On the Company’s Miramar acreage in Reeves County, the Big House D U03H, F L07H and E B03HR (100% WI) were drilled on a three-well pad targeting the Upper Wolfcamp A, Lower Wolfcamp A and Wolfcamp B intervals, respectively. Drilled with an average lateral length of 7,100 feet, the wells achieved initial 30-day production rates of 2,547 Boe/d (56% oil), 1,807 Boe/d (64% oil) and 1,548 Boe/d (65% oil), respectively. On the southern portion of its Reeves County acreage position, the War Eagle A Unit L 49H (100% WI) was drilled with an approximate 7,400 foot effective lateral targeting the Upper Wolfcamp A interval. The well achieved an initial 30-day production rate of 1,858 Boe/d (87% oil), with 219 Bbls/d of oil per 1,000 foot of lateral.
In Lea County, the Pirate State 301H (100% WI) was completed in the First Bone Spring interval with an approximate 4,800 foot effective lateral and delivered an initial 30-day production rate of 1,929 Boe/d (79% oil). On a per lateral foot basis, the well delivered an initial 30-day production rate of 317 Bbls/d of oil per 1,000 foot of lateral. “The Pirate State is likely one of the best First Bone Spring wells drilled in New Mexico and is certainly one of Centennial’s most productive wells on a per lateral foot basis. The well produced over 65,000 barrels of oil during its first 50 days on production,” Papa said. “We continue to see improved well productivity from our Lea County asset since integrating it into our portfolio a little over a year ago.”

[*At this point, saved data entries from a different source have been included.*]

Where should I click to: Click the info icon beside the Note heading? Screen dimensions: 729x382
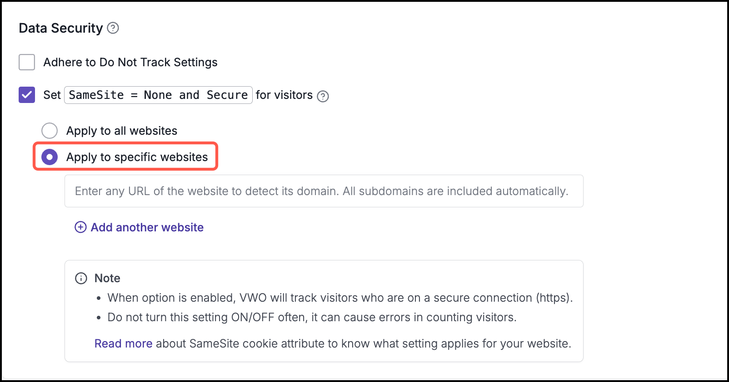click(81, 278)
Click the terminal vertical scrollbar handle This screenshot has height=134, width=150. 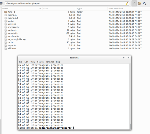tap(130, 126)
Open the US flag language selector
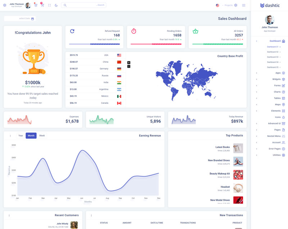This screenshot has height=229, width=288. click(217, 5)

The Tour Bus 23 State 505H and 506H (100% WI), drilled from Centennial’s first operated multi-well pad in New Mexico, were completed in the Second Bone Spring interval with an average effective lateral length of 4,550 feet. The wells averaged 1,179 Boe/d (84% oil) for the initial 30-day production period. The two-well pad delivered an average initial 30-day oil production rate of 218 Bbls/d per 1,000 foot of lateral per well. Also in New Mexico, the Cheddar 3BS Federal Com 1H (100% WI), completed in the Third Bone Spring interval with an effective lateral length of approximately 9,600 feet, achieved 1,713 Boe/d (75% oil) for the initial 30-day production period.
Total capital expenditures incurred for the quarter were $273.6 million. During the third quarter, drilling and completion capital expenditures incurred were approximately $222.4 million. Centennial’s facilities, infrastructure, land and other capital totaled approximately $51.2 million during the quarter.
“As expected, drilling and completion capital expenditures increased sequentially as a result of the increased number of completions on higher working interest wells with longer laterals compared to the prior quarter,” said Papa. “Overall, we continue to be quite pleased with the capital cost control our operations team has demonstrated this year and remain confident on delivering full-year total capital expenditures within our guidance range.”
Recent Acquisitions
During the fourth quarter 2018, Centennial closed three acquisitions for a total of approximately 2,900 net acres adjacent to its existing positions in the Northern and Southern Delaware Basins. In Reeves County, approximately 2,100 net acres were acquired from an undisclosed third-party. The operated acreage position contains an approximate 82% working interest and represents a bolt-on to Centennial’s existing position with strong operated well results. The acquired acreage contains no horizontal development and is predominantly held by production through minimal existing vertical wells.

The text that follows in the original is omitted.